Mr. Godin also pleads that Ms. Wood was contributorily negligent for removing her seatbelt while her vehicle was still running and on the roadway. I have some difficulty with the proposition that a person in the process of checking on passengers or attempting to extricate themselves from a motor vehicle involved in an accident while their vehicle is stopped on the highway would be held contributory negligent for attempting to do so.

The previously quoted provision requires a reduction of 25% in the award of damages when there is a failure to wear the seatbelt: O’Neill Jones v. Chabot, 2015 NBQB 143. The percentage is not a matter of judicial discretion. The calculation is performed after the interests on the special damages have been determined: Burke Estate v. Royal & Sunalliance Insurance Co. of Canada, 2020 NBQB 74 paras 130-132. Where the plaintiff shows that the failure to wear the seatbelt did not contribute to the damages, then the court does not apply any reduction. Thus, in light of s. 265.2, there are now only two possible scenarios: 0% or 25% reduction (absent other contributory factors).

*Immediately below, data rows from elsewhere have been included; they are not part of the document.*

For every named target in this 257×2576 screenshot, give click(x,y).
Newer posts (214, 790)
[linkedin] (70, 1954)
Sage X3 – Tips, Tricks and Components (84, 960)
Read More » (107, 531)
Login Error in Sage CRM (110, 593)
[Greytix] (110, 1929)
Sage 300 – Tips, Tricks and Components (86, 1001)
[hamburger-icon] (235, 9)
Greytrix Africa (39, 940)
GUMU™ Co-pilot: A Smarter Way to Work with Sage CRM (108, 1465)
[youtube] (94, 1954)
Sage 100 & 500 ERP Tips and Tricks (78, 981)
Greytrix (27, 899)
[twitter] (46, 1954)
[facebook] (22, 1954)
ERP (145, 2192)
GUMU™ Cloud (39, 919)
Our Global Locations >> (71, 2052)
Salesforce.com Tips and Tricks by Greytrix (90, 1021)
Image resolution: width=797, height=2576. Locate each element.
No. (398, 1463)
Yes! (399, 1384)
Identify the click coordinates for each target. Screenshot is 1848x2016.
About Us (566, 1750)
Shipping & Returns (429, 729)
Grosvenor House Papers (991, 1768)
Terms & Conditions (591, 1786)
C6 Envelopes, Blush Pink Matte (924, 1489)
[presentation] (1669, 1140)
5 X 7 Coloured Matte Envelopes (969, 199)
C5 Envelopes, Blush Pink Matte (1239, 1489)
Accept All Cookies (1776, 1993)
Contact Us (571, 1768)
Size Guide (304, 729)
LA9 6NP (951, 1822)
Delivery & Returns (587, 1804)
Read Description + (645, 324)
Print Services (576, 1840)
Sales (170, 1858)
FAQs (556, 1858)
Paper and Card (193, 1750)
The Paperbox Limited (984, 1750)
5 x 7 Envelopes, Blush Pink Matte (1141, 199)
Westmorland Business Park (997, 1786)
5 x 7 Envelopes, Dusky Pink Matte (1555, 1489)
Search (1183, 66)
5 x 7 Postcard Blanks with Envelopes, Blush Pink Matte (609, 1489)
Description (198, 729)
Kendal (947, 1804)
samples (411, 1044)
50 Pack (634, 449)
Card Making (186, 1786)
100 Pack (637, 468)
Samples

Many cases have dismissed the claim of contributory negligence for the failure to wear a seatbelt before the 1995 statutory enactment: Heppell, supra; Gajowiak Estate v. Blakney (1978), 21 NBR (2d) 100 paras 38-41 (QB); Doiron v. Brideau (1979), 28 NBR (2d) 520 (CA); Mabey v. Richards (1982), 42 NBR (2d) 91 para. 82 (QB); Holohan v. Dunfield, supra; Perron v. Parisé (1983), 44 NBR (2d) 409 (QB); Mallet v. Caissie, supra; Kennedy v. Hyland, supra; LeBreton v. Patriacca (1992), 128 NBR (2d) 190 (QB); Scott v. Renton (1999), 215 NBR (2d) 263 (CA); Guignard v. Hall, 2013 NBQB 7 paras 61-83, confirmed on appeal at 2016 NBCA 38. The same kind of consideration will continue to prevail under s. 265.2 of the Insurance Act, supra. The determination is entirely factual and there needs to be some evidence presented in support of the proposition that the injury would have resulted even with a seatbelt.

This paper is offered for the purpose of discussion only. It does not constitute legal advice and its distribution does not create a solicitor-client relationship. Please consult a lawyer if you require legal advice.